Put the lines of the items below, from the line containing "This screenshot has" through the end of the items (both ends included), into a JSON list of strings, one string per line and no blank lines. Leave the pictures out.

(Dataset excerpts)
========================================================================
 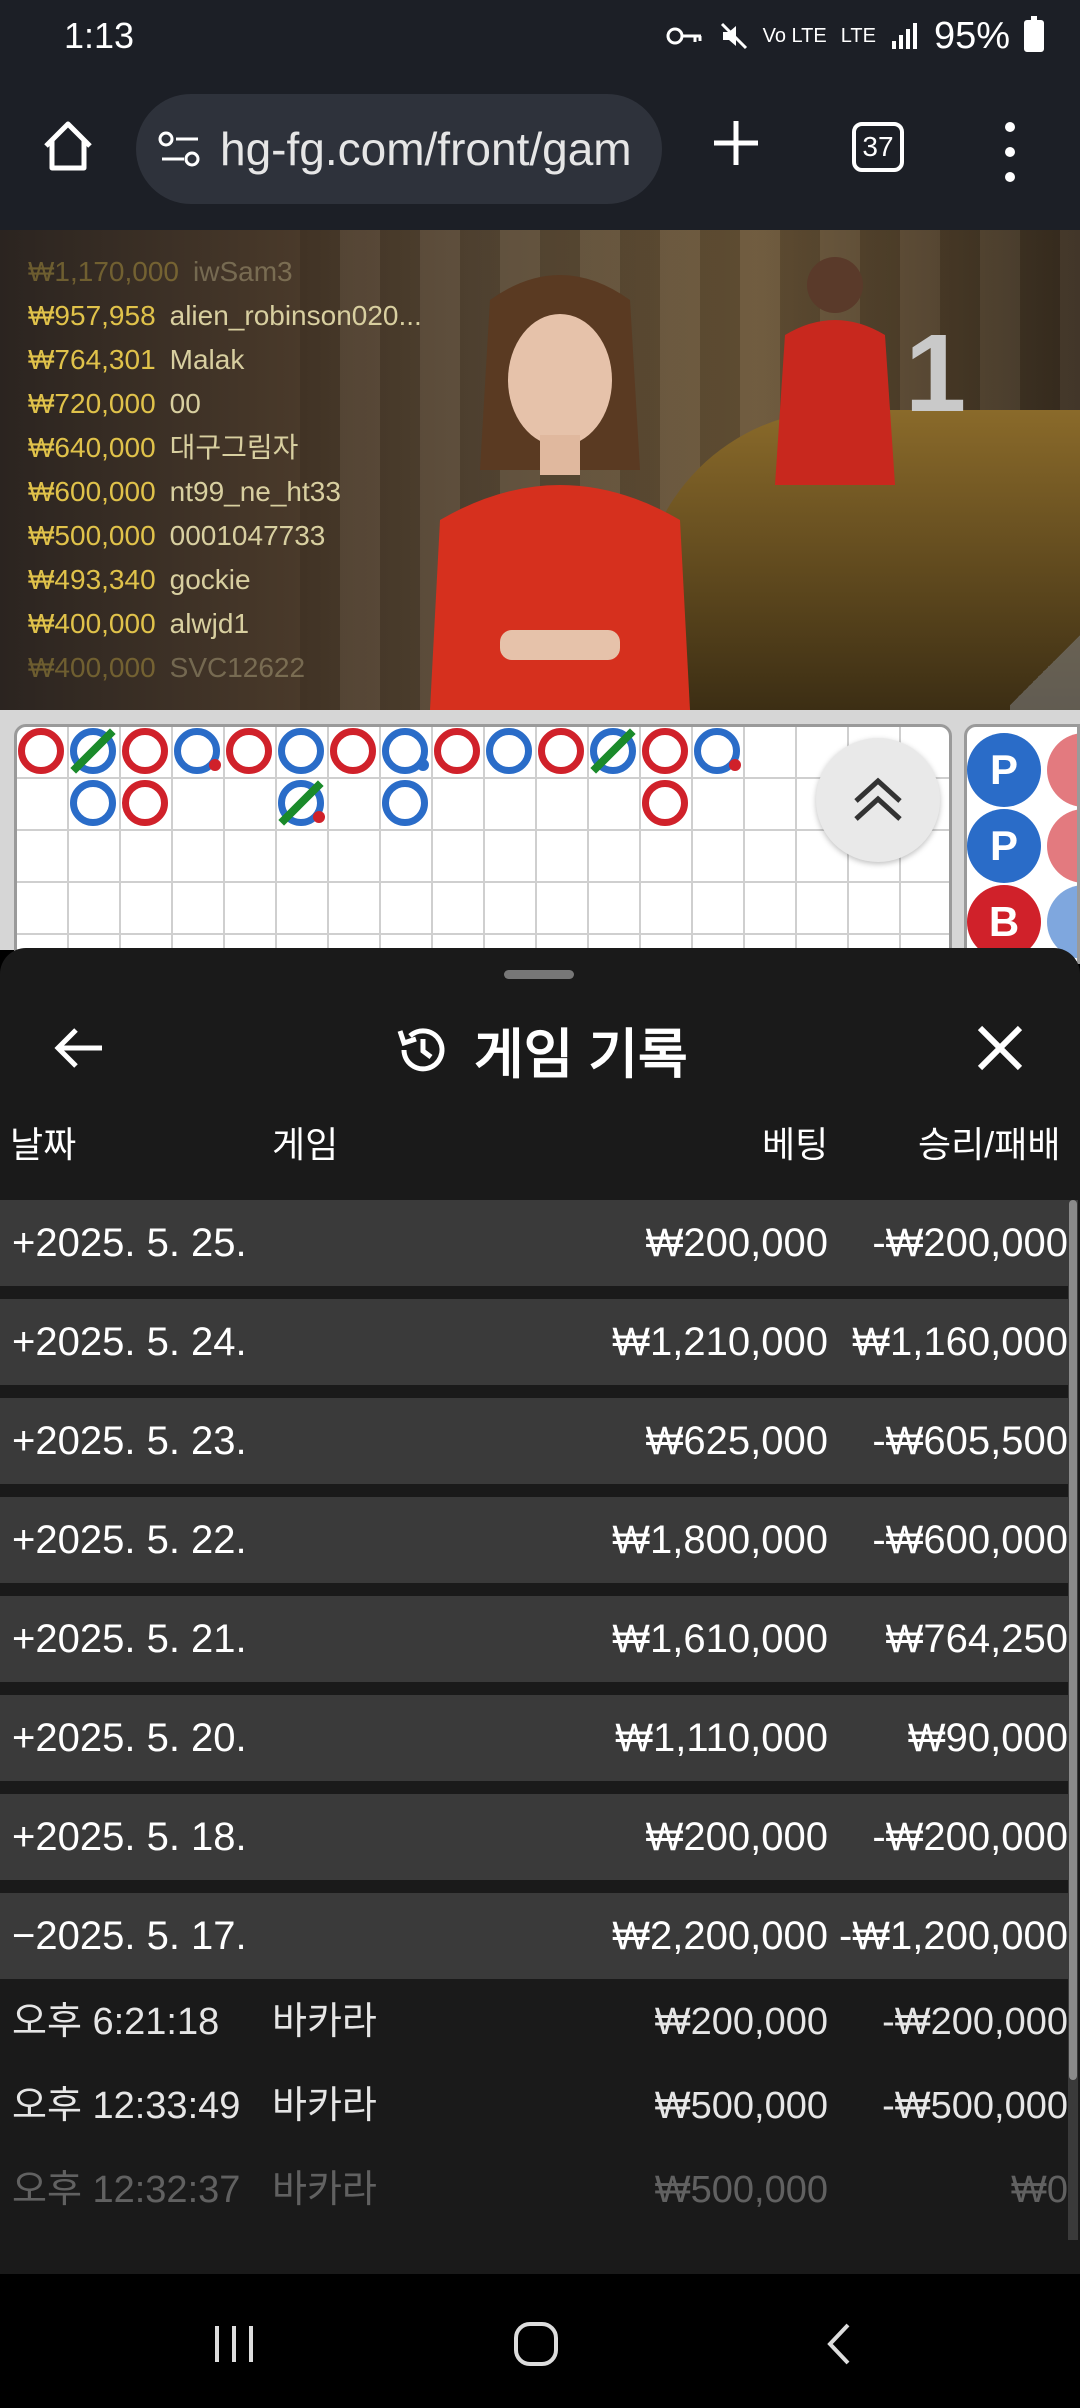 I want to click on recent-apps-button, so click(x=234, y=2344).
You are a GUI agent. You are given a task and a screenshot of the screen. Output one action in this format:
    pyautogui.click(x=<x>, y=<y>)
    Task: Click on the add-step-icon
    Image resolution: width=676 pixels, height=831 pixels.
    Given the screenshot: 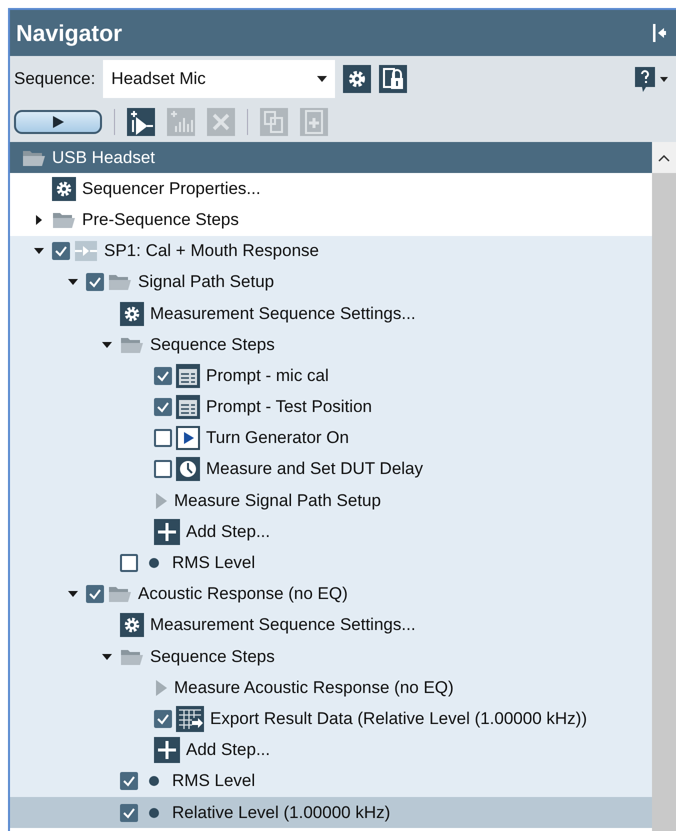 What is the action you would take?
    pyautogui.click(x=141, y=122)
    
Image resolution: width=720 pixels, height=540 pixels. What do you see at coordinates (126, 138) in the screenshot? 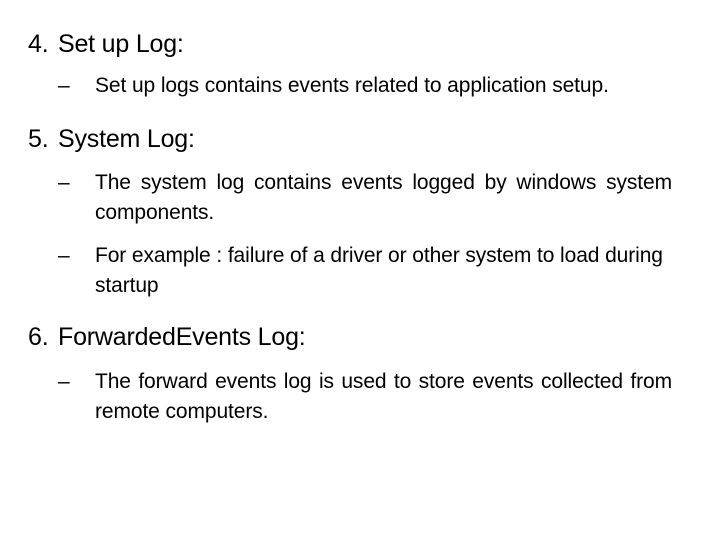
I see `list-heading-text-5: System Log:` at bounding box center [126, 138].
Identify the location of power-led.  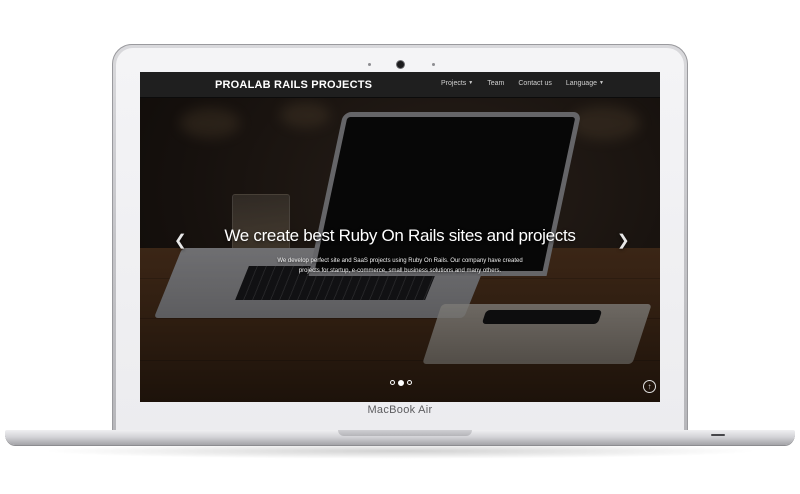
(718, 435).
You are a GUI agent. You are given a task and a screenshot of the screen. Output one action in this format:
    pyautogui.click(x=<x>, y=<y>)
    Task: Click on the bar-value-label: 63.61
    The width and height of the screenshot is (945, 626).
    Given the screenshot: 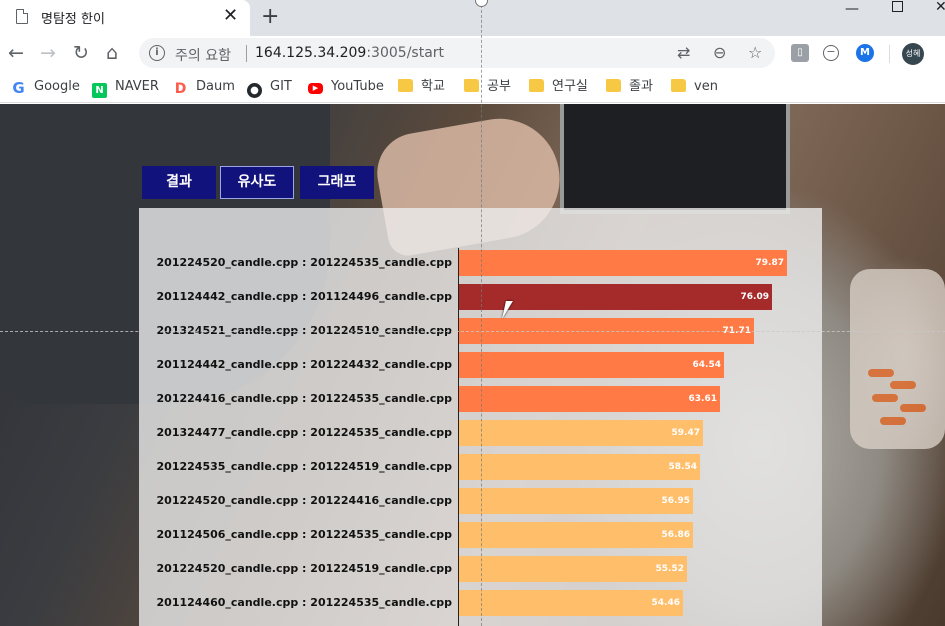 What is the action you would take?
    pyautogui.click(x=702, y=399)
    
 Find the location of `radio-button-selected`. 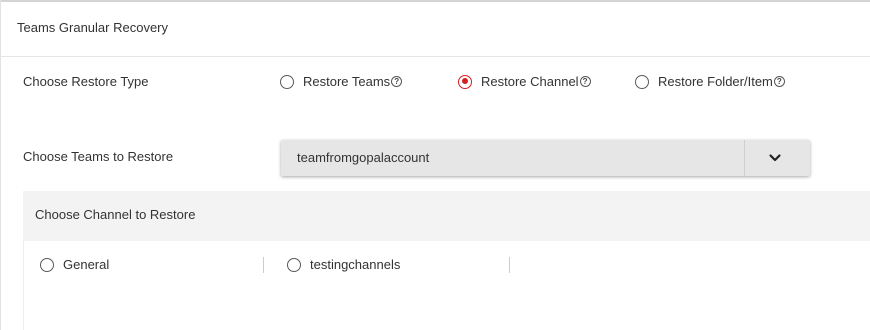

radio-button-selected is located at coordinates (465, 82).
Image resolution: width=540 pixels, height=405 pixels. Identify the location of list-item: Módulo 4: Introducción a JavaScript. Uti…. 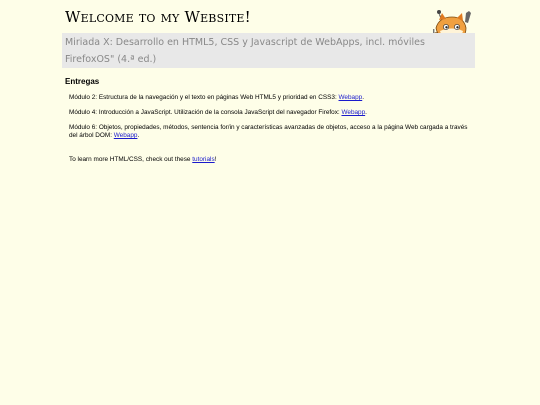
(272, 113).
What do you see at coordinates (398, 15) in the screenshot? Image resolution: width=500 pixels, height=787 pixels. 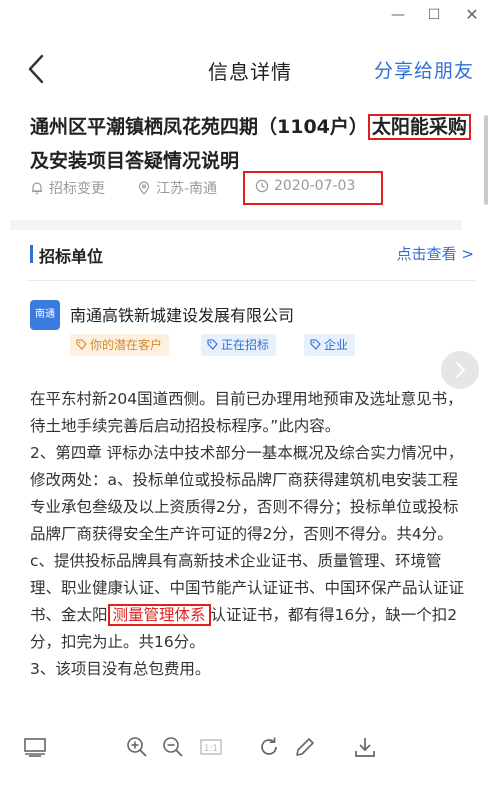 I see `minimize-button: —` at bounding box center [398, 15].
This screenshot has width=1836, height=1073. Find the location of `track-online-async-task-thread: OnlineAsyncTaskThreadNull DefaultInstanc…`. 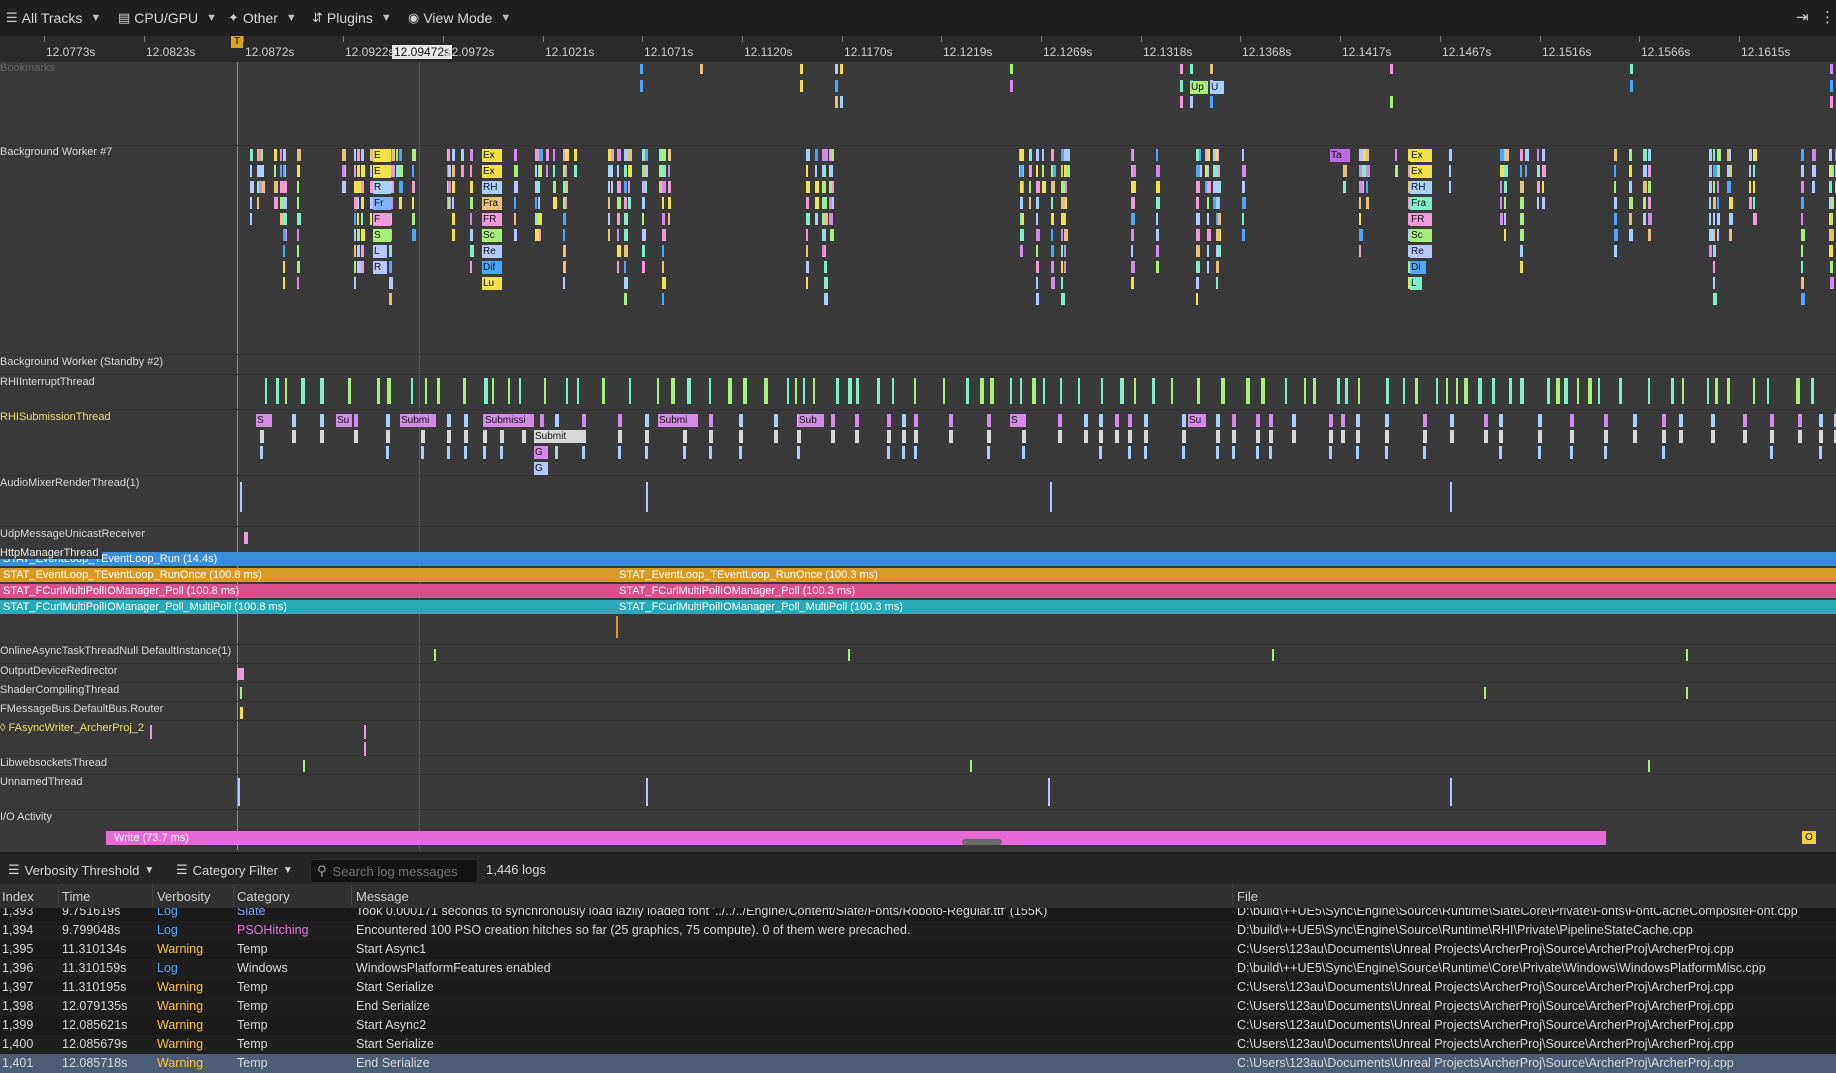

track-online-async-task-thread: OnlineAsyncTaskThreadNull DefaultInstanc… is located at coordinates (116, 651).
========================================================================
## Result for this exercise
[
  "This screenshot has width=1836, height=1073. Find the location of `track-online-async-task-thread: OnlineAsyncTaskThreadNull DefaultInstanc…`. ",
  "track-online-async-task-thread: OnlineAsyncTaskThreadNull DefaultInstanc… is located at coordinates (116, 651)."
]